Kodat has been at the University of the Arts since 2012, where she previously served as dean of the Division of Liberal Arts and acting director of the Film and Media Studies Program. At Hamilton College, she was also chair of the Department of English and Creative Writing and received Hamilton’s Class of 1963 Excellence in Teaching Award.
Her work on twentieth-century literature and culture has appeared in journals such as Representations, American Quarterly, Boston Review, and Mosaic. A volume on the work of William Faulkner is in progress, and this year Rutgers University Press published her book Don’t Act, Just Dance: The Metapolitics of Cold War Culture.

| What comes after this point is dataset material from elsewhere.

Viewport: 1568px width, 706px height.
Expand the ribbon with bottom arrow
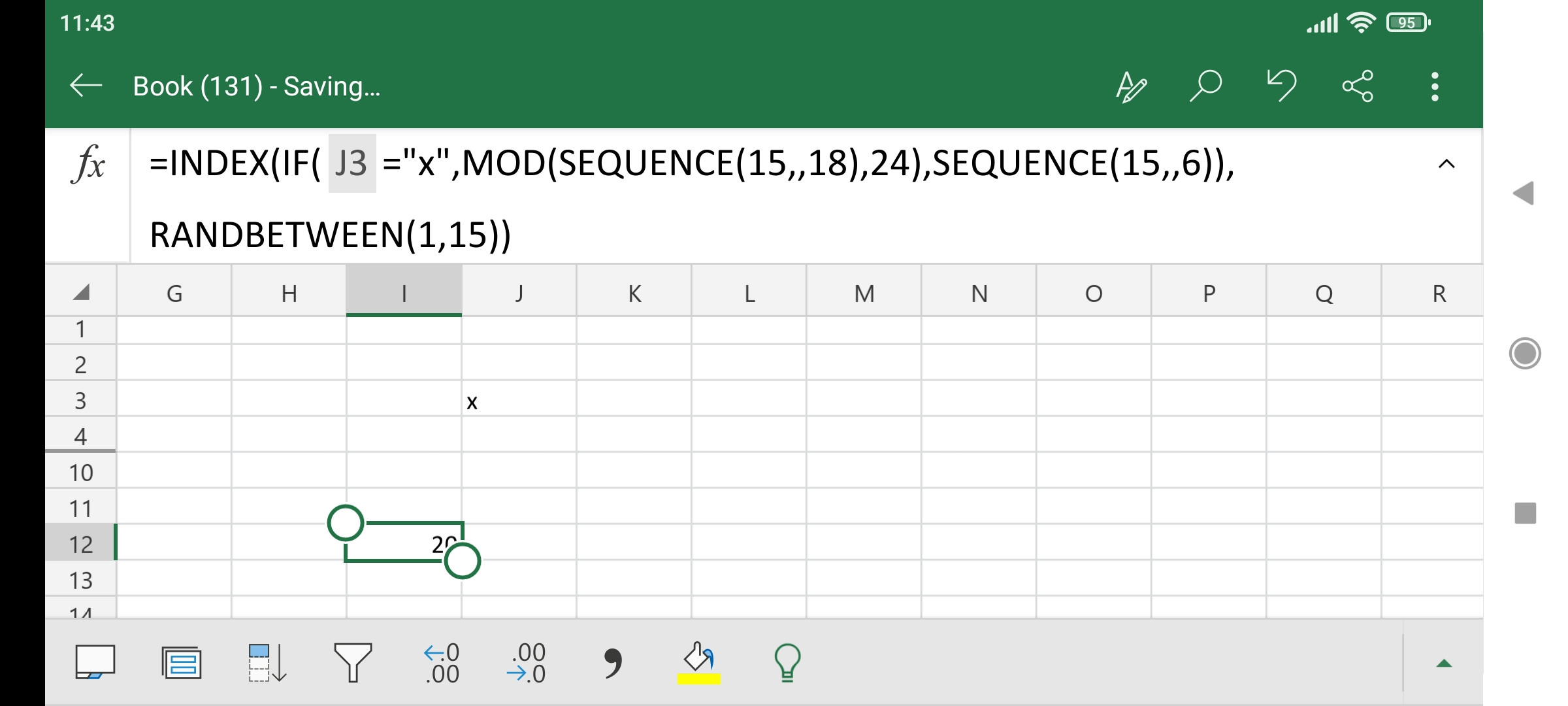tap(1444, 664)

Kodat said that she had long heard about Lewis & Clark, so she was intrigued when nominated for the position of Dean of the College of Arts and Sciences. “As I learned more about the college, that curiosity rapidly turned into admiration, and over the course of my campus visit in February, that admiration grew into unbridled enthusiasm,” she said.
“Lewis & Clark has it all: nationally prominent, illustrious faculty; wonderfully gifted, big-hearted students; a talented, dedicated team of staff and administrators; and a campus of almost unworldly beauty. I’m extremely excited to be joining a college with such longstanding commitments to international education, social justice, and environmental stewardship.
“It’s a thrill and a tremendous honor to have been given this once-in-a-lifetime opportunity to help make this great college even greater,” she said.
An inaugural recipient of a Millicent C. McIntosh Flexible Fellowship from the Woodrow Wilson National Fellowship Foundation, Kodat has been a research fellow at the Rothermere American Institute at the University of Oxford and Fulbright lecturer in American studies at Eötvös Loránd Tudományegyetem (ELTE) in Budapest.
Kodat received a BA in English from the University of Baltimore and a PhD in English from Boston University. She began her undergraduate education at the Peabody Conservatory of Music, where she studied piano. Early in her career, Kodat wrote for the Baltimore City Paper and then the Baltimore Sun, where she was a metro desk reporter and the paper’s chief dance critic.
Kodat’s appointment concludes a search that began last summer under the direction of a ten-member search committee, with assistance from the firm Isaacson, Miller.
The following faculty members and student representative constituted the search committee:
- Naiomi Cameron (chair), associate professor of mathematics
- Brenda Barnum CAS ’15
- Cliff Bekar, associate professor of economics
- Keith Dede, associate professor of Chinese
- Leah Gilbert, assistant professor of political science
- Anna Gonzalez, dean of students
- Janis Lochner, Dr. Robert B. Pamplin Jr. Professor of Science
- Dawn Odell, associate professor of art history
- Tung Yin, professor of law
- Jane Atkinson (ex officio), vice president, provost, and professor of anthropology
“To Jerusha Detweiler-Bedell, I wish to express my deep appreciation for her great work as interim dean this past year,” said President Glassner. “Her leadership has provided us a steady place from which to move forward.”